Question

Simplify the following expressions by writing each one using a single trigonometric function. $$ 4-4 \sin ^{2} \theta $$

Short answer

The expression simplifies to \(2 + 2\cos 2\theta\).

Step-by-step solution

Identify the Formula

Recognize that the expression \( 4 - 4 \sin^2 \theta \) can be simplified using a known trigonometric identity. The double angle identity for cosine, \( \cos 2\theta = 1 - 2 \sin^2 \theta \), will help simplify the expression.

Rewrite Using Known Identity

Notice that \( 1 - 2\sin^2 \theta \) is a part of the identity, so rewrite \( 4 - 4 \sin^2 \theta \) as \( 4(1 - \sin^2 \theta) \). Recognize that \( 1 - \sin^2 \theta = \cos^2 \theta \) using the Pythagorean identity.

Simplify the Expression

Substitute the identity into the expression: \[ 4(1 - \sin^2 \theta) = 4\cos^2 \theta. \] Substitute back again using the double angle identity: \( 1 - \sin^2 \theta \) is \( \cos^2 \theta \), hence the formula becomes \( 4\cos^2 \theta \).

Use Cosine Double Angle Formula

Using the double angle identity \( \cos 2\theta = 1 - 2\sin^2 \theta \), notice that \( 2\cos^2 \theta = 1 + \cos 2\theta \). This simplifies the expression further: \( 4\cos^2 \theta = 2(1 + \cos 2\theta) \) which simplifies to \( 2 + 2\cos 2\theta \).

Key concepts

Cosine Double Angle Identity

The cosine double angle identity is a vital tool for simplifying trigonometric expressions. It states that \( \cos 2\theta = 1 - 2 \sin^2 \theta \) and can also be expressed as \( \cos 2\theta = 2 \cos^2 \theta - 1 \). These formulas show relationships between angles and their trigonometric functions, allowing us to simplify complex expressions.
When you encounter expressions involving squares of sine or cosine, consider using the double angle identities to transform them into simpler forms. This makes the calculations more straightforward, especially when simplifying an expression like our original example.
The process of utilizing this identity often involves recognizing the proper substitution and applying the identity correctly to reduce terms to a single trigonometric function.

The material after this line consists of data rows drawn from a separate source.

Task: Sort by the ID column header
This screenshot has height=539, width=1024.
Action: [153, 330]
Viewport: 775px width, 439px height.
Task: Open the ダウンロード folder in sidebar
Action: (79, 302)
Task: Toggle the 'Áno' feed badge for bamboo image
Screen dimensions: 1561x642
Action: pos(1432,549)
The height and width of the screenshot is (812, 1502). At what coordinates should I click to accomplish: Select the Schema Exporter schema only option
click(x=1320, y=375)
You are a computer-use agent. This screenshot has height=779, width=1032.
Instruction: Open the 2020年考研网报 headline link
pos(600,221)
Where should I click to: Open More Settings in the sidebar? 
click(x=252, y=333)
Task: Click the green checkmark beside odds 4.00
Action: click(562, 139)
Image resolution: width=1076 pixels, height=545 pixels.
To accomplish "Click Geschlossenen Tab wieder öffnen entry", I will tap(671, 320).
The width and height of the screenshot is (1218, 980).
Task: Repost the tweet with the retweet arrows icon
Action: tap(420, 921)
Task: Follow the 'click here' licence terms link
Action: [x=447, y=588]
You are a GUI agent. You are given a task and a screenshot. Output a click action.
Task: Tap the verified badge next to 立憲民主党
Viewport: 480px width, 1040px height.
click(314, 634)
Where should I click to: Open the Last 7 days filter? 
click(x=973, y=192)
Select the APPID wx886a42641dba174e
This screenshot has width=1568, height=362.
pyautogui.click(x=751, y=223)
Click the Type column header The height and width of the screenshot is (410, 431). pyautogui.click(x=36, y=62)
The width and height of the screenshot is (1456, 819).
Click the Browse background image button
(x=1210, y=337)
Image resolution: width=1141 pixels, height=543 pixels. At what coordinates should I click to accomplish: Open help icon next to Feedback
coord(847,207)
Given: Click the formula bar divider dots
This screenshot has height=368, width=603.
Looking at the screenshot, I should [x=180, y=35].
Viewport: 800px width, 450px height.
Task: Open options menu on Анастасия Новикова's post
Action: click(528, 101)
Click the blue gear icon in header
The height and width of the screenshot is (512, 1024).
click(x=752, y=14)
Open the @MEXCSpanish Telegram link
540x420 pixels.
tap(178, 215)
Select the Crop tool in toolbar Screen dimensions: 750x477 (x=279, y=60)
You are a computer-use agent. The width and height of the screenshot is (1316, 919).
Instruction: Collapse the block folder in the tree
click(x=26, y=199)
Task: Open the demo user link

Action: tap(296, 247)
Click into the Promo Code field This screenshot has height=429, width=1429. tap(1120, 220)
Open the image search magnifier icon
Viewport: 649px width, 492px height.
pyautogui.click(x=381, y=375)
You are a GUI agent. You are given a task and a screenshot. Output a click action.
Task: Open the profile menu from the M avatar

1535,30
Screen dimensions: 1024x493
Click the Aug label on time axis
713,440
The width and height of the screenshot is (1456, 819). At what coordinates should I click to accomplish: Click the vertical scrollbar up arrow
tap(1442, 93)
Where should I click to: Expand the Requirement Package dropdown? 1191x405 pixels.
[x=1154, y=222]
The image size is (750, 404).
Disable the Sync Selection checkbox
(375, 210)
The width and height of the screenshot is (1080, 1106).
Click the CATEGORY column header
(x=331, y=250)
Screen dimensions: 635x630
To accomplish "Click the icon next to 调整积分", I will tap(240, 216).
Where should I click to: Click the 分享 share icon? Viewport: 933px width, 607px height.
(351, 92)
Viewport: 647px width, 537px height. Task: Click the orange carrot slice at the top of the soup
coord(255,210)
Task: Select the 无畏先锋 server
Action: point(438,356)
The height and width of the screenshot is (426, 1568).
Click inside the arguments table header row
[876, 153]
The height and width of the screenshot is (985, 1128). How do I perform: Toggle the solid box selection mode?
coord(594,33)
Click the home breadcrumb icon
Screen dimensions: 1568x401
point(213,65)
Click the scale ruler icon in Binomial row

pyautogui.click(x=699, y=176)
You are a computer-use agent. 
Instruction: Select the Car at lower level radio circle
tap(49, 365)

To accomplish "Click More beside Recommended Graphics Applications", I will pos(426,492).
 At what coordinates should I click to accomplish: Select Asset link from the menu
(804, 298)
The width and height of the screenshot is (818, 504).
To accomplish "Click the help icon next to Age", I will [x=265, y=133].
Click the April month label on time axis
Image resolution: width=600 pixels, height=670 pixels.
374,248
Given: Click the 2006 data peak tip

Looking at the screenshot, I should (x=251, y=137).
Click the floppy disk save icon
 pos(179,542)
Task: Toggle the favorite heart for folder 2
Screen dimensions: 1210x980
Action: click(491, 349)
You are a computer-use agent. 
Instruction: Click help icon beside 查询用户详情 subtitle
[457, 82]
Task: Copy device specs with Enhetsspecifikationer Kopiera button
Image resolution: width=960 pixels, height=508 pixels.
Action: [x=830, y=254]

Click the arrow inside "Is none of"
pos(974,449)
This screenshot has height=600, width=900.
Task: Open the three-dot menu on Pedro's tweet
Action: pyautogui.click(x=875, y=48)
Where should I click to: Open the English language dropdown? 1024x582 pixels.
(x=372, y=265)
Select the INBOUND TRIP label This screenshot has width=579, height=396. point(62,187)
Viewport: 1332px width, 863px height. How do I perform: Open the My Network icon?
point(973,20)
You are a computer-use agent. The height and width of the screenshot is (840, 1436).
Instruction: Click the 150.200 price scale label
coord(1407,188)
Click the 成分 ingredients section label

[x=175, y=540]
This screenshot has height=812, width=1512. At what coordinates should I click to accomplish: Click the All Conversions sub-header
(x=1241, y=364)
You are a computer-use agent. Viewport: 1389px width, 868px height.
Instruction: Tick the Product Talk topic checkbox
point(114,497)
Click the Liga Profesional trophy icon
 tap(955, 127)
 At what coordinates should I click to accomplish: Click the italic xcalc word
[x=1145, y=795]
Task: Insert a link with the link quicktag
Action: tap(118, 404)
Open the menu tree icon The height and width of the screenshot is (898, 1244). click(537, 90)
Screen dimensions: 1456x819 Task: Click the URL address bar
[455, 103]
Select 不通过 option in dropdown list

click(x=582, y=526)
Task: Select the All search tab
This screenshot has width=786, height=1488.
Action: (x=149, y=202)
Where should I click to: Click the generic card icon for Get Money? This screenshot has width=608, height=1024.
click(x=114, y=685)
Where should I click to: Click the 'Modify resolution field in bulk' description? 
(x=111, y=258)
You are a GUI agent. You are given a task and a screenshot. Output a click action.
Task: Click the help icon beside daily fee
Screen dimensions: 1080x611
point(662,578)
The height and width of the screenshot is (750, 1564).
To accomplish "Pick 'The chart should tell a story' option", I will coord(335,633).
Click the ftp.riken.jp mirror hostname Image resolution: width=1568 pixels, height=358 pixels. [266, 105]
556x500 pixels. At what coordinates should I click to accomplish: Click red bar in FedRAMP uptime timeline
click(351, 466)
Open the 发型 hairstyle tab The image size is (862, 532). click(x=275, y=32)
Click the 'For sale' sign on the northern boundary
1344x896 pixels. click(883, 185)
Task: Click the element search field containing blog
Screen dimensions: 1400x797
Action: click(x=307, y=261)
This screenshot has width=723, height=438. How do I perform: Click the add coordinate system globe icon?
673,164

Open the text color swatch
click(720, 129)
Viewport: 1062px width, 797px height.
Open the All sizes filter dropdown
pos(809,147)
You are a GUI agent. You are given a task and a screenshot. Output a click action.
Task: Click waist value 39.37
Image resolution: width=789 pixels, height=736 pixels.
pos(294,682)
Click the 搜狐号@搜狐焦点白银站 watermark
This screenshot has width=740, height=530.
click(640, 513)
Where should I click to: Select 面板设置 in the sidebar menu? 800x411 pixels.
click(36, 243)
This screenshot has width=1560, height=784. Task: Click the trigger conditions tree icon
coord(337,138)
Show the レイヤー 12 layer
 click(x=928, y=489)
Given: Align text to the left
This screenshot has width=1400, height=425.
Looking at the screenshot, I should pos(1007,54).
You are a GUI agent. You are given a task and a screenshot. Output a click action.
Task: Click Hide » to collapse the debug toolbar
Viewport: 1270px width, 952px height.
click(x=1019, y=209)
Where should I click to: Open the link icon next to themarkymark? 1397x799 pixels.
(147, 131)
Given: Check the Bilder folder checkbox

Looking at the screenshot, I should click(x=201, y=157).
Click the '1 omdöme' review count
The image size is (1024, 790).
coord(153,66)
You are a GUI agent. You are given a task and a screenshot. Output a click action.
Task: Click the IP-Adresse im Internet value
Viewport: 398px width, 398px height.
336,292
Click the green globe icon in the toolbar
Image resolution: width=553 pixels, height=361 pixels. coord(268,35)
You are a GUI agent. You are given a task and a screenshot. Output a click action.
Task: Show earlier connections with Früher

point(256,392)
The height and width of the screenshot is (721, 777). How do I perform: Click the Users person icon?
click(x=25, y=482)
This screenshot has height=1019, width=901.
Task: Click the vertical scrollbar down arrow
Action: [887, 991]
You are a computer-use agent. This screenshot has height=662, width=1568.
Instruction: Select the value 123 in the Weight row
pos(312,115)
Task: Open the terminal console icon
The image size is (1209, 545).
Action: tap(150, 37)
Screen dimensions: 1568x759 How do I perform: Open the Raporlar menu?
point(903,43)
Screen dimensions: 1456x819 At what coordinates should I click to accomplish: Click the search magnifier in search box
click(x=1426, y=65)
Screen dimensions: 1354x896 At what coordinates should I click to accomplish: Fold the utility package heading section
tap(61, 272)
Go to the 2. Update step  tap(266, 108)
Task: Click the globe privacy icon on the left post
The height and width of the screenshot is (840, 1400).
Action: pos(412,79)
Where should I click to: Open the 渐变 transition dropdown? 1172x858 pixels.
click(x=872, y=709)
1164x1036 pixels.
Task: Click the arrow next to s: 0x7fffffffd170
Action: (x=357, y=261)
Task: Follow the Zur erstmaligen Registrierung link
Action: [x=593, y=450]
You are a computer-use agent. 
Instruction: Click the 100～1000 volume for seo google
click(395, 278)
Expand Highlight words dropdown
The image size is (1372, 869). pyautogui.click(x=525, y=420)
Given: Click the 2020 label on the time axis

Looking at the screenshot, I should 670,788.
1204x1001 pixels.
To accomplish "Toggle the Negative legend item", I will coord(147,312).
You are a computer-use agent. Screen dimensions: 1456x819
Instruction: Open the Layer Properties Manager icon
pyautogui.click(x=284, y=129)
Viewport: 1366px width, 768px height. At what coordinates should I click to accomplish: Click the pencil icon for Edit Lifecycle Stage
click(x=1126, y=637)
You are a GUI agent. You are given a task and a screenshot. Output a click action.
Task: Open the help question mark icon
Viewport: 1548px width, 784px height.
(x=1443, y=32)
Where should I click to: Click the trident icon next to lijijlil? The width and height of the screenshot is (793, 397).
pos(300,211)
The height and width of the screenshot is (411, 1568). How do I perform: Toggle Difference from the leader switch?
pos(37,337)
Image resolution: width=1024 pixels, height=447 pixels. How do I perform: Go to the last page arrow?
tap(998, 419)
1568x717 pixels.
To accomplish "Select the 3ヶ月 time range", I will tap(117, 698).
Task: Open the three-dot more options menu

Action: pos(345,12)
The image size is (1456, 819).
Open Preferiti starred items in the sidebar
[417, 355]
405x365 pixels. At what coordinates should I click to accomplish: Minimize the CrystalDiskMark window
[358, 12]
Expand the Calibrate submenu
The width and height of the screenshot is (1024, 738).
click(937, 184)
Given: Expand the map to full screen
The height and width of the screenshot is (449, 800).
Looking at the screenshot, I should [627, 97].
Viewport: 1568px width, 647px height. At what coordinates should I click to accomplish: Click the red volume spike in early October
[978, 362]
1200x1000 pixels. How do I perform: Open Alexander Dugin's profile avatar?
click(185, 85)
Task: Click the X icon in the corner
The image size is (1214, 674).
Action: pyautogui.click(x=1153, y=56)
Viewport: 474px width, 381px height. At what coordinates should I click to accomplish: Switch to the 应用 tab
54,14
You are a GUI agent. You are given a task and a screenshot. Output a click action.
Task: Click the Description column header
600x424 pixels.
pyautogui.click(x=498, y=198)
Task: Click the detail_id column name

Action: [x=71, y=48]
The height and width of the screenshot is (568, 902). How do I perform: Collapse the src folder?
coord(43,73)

Simplifying Trigonometric Expressions

Simplifying trigonometric expressions is all about transforming them into their simplest or most accessible form. This process often involves using trigonometric identities to rewrite expressions with fewer terms or with a form that exposes the underlying structure.
In this exercise, we used identities to simplify \( 4 - 4 \sin^2 \theta \) into a more straightforward expression using a cosine function. By recognizing patterns such as \( 1 - 2 \sin^2 \theta \) or the equivalent \( \cos^2 \theta \), the expression was rewritten in a way that reveals its simplicity and underlying cosine double angle identity.
This simplification process reduces errors in calculations and provides a clearer pathway to understanding the behavior of the function.

Pythagorean Identity

The Pythagorean identity is a cornerstone of trigonometry that expresses a fundamental relationship between sine and cosine. It states that \( \sin^2 \theta + \cos^2 \theta = 1 \). This identity is often used to transform trigonometric expressions into different forms.
In our original problem, the Pythagorean identity helped to simplify \( 4 - 4 \sin^2 \theta \). Using the identity \( 1 - \sin^2 \theta = \cos^2 \theta \), we could recognize that the expression simplifies to \( 4 \cos^2 \theta \).
The Pythagorean identity aids in reducing terms involving squares of trigonometric functions, proving instrumental in both the simplification of expressions and in establishing connections between various trigonometric elements.